Como irei desenvolver, penso que elas se enganam e que o seu erro é suscetível de precipitar a humanidade no inferno.

O pensamento estratégico dos EUA

Nos últimos 70 anos, a obsessão dos estrategistas norte-americanos não terá sido a de defender o seu povo, mas a de manter a sua superioridade militar sobre o resto do mundo. Durante a década que vai da dissolução da URSS aos atentados do 11 de Setembro de 2001, eles procuraram maneiras de intimidar aqueles que resistiam a eles.
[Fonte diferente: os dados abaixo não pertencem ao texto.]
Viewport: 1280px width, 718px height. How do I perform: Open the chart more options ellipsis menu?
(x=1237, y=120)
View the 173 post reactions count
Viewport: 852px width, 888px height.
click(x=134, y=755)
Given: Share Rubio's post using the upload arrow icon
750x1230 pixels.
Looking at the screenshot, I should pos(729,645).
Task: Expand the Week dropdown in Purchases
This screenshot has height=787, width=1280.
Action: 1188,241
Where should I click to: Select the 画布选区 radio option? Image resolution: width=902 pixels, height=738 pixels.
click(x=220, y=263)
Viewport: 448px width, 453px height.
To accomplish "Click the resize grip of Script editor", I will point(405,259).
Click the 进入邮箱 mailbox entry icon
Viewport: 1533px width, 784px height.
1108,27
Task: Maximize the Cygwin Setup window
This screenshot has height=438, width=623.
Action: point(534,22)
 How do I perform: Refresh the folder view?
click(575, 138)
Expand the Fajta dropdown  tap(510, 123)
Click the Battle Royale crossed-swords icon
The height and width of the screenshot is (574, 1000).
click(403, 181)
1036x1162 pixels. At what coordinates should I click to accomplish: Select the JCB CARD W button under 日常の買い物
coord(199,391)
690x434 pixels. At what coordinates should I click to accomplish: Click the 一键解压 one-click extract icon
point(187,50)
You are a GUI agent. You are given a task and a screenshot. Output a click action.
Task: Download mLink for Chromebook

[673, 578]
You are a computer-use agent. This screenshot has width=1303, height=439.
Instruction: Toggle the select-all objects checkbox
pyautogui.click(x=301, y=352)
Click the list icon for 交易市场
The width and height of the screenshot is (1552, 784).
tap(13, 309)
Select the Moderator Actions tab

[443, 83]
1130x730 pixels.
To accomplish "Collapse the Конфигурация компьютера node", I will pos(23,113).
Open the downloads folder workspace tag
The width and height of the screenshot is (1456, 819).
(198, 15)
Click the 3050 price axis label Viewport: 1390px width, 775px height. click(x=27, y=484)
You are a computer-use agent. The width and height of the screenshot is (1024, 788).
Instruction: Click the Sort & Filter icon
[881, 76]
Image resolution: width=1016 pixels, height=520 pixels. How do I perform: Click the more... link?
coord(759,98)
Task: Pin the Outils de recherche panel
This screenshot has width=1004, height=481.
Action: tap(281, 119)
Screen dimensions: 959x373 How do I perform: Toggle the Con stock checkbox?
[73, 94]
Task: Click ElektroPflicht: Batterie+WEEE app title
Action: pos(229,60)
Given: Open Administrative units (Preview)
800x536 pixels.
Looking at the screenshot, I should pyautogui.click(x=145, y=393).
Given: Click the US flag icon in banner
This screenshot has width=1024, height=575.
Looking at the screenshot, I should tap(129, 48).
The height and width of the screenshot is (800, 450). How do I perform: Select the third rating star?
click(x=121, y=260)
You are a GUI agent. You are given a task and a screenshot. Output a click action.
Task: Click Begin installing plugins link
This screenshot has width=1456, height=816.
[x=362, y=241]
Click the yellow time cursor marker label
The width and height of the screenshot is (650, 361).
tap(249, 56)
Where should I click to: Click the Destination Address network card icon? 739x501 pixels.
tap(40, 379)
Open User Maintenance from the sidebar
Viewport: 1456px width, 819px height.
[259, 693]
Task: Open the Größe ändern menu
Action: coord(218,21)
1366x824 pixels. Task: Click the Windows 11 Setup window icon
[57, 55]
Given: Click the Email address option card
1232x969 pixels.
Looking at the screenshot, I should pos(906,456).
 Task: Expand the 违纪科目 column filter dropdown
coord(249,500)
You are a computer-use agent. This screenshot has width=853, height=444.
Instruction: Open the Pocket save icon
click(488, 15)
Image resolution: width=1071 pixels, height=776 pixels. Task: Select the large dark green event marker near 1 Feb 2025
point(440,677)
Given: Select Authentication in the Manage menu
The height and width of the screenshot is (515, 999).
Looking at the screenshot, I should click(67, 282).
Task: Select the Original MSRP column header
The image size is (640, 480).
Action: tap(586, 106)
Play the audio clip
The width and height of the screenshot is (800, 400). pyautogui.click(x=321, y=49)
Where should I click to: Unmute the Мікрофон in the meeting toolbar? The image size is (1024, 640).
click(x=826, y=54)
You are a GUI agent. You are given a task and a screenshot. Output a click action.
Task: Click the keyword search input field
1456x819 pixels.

Harlan K. Ullman desenvolveu a ideia de aterrorizar as populações dando-lhes uma formidável pancada na cabeça (Shock and Awe, o choque e o estupor). Num conceito ideal, foi a utilização da bomba atómica contra os Japoneses, na prática, o bombardeamento de Bagdade por uma chuva de misseis de cruzeiro.

Os Straussianos (quer dizer os discípulos do filósofo Leo Strauss) sonhavam realizar e vencer várias guerras ao mesmo tempo (Full-spectrum dominance, a dominação em todos os azimutes). Que foram, as guerras do Afeganistão e do Iraque, conduzidas sob um comando único.

O Almirante Arthur K. Cebrowski preconizava a reorganização dos exércitos de maneira a tratar e partilhar uma pletora de dados simultaneamente. Assim, robôs poderiam um dia indicar instantaneamente as melhores táticas. Como vamos ver, as profundas reformas que ele iniciou não tardaram a produzir frutos venenosos.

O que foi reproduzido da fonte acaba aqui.